What does each apiVersion mean?

alpha

API versions with ‘alpha’ in their name are early candidates for new functionality coming into Kubernetes. These may contain bugs and are not guaranteed to work in the future.

beta

‘beta’ in the API version name means that testing has progressed past alpha level, and that the feature will eventually be included in Kubernetes. Although the way it works might change, and the way objects are defined may change completely, the feature itself is highly likely to make it into Kubernetes in some form.

stable

These do not contain ‘alpha’ or ‘beta’ in their name. They are safe to use.

v1

This was the first stable release of the Kubernetes API. It contains many core objects.

apps/v1

apps is the most common API group in Kubernetes, with many core objects being drawn from it and v1. It includes functionality related to running applications on Kubernetes, like Deployments, RollingUpdates, and ReplicaSets.

autoscaling/v1

This API version allows pods to be autoscaled based on different resource usage metrics. This stable version includes support for only CPU scaling, but future alpha and beta versions will allow you to scale based on memory usage and custom metrics.

batch/v1

The batch API group contains objects related to batch processing and job-like tasks (rather than application-like tasks like running a webserver indefinitely). This apiVersion is the first stable release of these API objects.

batch/v1beta1

A beta release of new functionality for batch objects in Kubernetes, notably including CronJobs that let you run Jobs at a specific time or periodicity.
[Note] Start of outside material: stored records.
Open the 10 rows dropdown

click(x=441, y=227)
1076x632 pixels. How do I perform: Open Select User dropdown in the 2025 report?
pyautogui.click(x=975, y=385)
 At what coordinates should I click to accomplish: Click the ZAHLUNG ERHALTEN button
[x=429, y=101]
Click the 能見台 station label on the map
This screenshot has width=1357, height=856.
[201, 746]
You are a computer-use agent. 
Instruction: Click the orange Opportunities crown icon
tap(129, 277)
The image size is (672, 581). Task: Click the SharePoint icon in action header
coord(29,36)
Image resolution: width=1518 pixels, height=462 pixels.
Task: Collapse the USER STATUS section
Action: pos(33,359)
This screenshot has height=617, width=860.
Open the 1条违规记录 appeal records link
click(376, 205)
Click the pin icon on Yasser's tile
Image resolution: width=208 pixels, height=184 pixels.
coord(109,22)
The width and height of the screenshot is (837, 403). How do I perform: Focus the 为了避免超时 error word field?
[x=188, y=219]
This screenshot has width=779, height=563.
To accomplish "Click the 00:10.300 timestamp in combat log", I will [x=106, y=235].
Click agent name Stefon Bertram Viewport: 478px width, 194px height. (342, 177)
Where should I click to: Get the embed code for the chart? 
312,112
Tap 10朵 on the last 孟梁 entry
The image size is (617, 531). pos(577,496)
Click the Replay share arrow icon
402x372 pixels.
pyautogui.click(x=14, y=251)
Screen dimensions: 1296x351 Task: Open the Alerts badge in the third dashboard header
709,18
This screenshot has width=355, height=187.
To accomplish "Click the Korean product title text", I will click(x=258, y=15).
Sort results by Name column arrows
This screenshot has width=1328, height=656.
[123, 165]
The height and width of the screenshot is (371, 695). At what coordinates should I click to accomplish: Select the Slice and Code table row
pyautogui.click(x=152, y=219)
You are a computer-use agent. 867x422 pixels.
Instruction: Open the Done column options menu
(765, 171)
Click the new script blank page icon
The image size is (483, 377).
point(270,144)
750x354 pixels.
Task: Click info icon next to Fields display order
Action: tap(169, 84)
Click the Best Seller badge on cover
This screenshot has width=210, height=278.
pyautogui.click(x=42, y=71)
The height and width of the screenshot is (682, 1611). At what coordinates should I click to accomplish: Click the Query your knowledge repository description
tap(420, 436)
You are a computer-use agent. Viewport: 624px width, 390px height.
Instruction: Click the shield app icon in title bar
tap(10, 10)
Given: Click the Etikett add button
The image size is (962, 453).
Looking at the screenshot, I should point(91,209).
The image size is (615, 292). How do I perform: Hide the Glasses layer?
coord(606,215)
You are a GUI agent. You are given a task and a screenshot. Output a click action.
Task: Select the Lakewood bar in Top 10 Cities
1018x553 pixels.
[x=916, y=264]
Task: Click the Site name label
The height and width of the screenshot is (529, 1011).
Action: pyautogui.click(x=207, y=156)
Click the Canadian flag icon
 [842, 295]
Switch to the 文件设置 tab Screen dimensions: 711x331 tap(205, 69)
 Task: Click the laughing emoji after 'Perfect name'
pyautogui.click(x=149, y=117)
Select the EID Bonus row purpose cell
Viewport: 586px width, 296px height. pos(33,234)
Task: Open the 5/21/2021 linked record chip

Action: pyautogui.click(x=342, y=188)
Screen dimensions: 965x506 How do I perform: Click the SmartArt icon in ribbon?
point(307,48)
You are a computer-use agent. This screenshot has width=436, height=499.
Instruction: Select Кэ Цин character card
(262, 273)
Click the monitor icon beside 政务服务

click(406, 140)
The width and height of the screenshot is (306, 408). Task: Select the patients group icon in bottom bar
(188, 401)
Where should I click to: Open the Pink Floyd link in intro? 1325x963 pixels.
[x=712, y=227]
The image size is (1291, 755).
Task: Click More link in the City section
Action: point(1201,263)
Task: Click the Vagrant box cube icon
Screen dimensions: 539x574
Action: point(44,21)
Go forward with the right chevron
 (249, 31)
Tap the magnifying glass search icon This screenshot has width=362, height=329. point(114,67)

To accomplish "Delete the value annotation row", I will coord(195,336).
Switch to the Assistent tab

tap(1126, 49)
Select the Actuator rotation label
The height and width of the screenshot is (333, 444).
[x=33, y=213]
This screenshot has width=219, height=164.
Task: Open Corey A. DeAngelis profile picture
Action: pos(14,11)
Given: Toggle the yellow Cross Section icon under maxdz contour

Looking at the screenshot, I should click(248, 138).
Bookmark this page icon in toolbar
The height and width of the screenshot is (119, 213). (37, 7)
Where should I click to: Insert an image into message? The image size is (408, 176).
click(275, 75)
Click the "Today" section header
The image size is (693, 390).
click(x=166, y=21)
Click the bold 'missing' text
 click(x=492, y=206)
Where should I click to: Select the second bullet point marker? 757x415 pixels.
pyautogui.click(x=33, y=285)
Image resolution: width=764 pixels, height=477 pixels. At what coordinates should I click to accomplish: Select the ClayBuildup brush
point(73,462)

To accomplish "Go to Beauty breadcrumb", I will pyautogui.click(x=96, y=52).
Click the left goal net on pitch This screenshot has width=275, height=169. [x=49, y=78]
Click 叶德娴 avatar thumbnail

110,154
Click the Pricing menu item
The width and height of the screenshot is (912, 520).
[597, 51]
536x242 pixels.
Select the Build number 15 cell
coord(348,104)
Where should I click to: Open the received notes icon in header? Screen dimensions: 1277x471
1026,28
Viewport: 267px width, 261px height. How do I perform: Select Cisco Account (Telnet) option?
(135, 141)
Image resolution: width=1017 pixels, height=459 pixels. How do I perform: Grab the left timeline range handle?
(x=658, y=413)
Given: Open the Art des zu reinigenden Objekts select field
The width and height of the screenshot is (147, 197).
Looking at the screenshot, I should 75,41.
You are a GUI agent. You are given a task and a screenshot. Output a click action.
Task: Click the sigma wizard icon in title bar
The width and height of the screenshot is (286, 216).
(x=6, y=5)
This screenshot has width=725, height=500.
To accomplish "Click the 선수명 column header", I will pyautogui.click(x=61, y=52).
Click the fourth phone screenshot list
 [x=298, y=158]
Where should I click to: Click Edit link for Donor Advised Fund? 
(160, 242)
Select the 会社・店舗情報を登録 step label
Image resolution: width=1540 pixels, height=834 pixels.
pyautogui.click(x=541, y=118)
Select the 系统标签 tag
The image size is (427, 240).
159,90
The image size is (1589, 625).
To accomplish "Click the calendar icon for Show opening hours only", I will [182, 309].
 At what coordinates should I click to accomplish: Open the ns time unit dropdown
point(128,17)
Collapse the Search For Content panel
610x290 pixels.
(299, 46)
certificates.k8s.io/v1beta1

This API release adds functionality to validate network certificates for secure communication in your cluster. You can read more on the official docs.

extensions/v1beta1

This version of the API includes many new, commonly used features of Kubernetes. Deployments, DaemonSets, ReplicaSets, and Ingresses all received significant changes in this release.

Note that in Kubernetes 1.6, some of these objects were relocated from extensions to specific API groups (e.g. apps). When these objects move out of beta, expect them to be in a specific API group like apps/v1. Using extensions/v1beta1 is becoming deprecated—try to use the specific API group where possible, depending on your Kubernetes cluster version.

policy/v1beta1

This apiVersion adds the ability to set a pod disruption budget and new rules around pod security.

rbac.authorization.k8s.io/v1

This apiVersion includes extra functionality for Kubernetes role-based access control. This helps you to secure your cluster.